NEW YORK (Reuters) - Video game publisher Electronic Arts Inc’s announced a surprise $600 million share buyback plan and raised the midpoint of its earnings forecast for 2011, sending its shares up more than 8 percent on Tuesday.
Earnings per share is now expected to be 60 cents to 70 cents, compared to analysts’ average estimates of 63 cents, according to Thomson-Reuters I/B/E/S. Its previous estimate was for earnings of 50 cents to 70 cents.
The company, known for franchises like “FIFA” and “Madden: NFL,” has shown its financial health has improved. The company, which has frustrated investors by slashing its outlook in previous quarters, has cut costs and headcount, slimmed down its game portfolio, and began issuing more cautious forecasts.
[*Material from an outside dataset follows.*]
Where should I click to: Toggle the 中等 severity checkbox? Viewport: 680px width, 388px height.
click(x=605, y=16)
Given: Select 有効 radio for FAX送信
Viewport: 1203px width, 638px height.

On Tuesday, the company said it would buy back $600 million in shares over 18 months.
“The reason we are doing the buyback is that our cash flow generation is improving, which is a demonstration of our belief in our strategy, specifically our digital strategy as we build our digital revenue,” Chief Financial Officer Eric Brown said in an interview.
Digital revenue increased 39 percent to $211 million. EA also said it is on track to generate $750 million in digital revenue for the full year.
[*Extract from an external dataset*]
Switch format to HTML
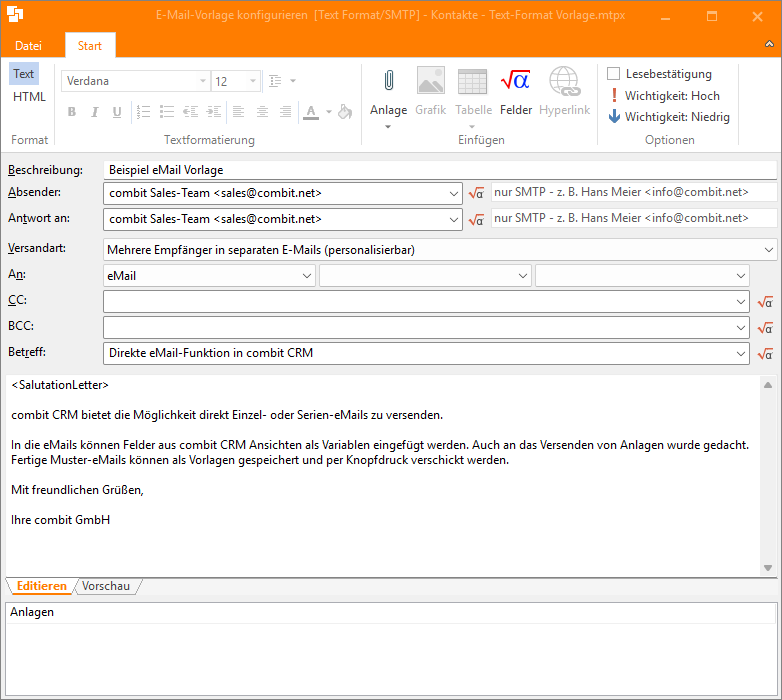Image resolution: width=782 pixels, height=700 pixels. point(29,97)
Once the dominant video game publisher, EA is in the midst of turnaround efforts. After a difficult 2009, the company cut jobs and pared its game portfolio to focus on fewer, bigger titles.
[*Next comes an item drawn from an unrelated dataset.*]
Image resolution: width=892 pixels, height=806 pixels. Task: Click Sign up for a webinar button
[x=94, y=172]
One investor viewed the share buyback as a sign of confidence that the company sees better days with its pipeline of games.
“The buyback is very encouraging about EA’s game pipeline and for what they see for new systems like the Kinect and for the potential of the digital business,” said Larry Haverty, associate portfolio manager of Gabelli Global Multimedia Trust, which owns EA shares.
The company posted a net loss of $322 million, or 97 cents per share, compared with a loss of $82 million, or 25 cents per share a year earlier.
Excluding for various costs related to taxes, acquisitions
and restructuring charges, EA reported earnings per share of 59 cents, compared with analysts’ average estimates of 57 cents, according to Thomson-Reuters I/B/E/S.
“An EPS of 59 cents was much better than expected and put on top of that a share buyback, which is finally going to put their cash to work, that’s going to be well received.” said MKM Partners analyst Eric Handler.
On an adjusted basis, EA’s revenue increased 4.8 percent to $1.410 billion from $1.346 billion a year earlier. Analysts on average were expecting revenue of $1.43 billion.
Shares were up 9 percent at $17.03 in after-hours trade after closing at $15.62 on the Nasdaq.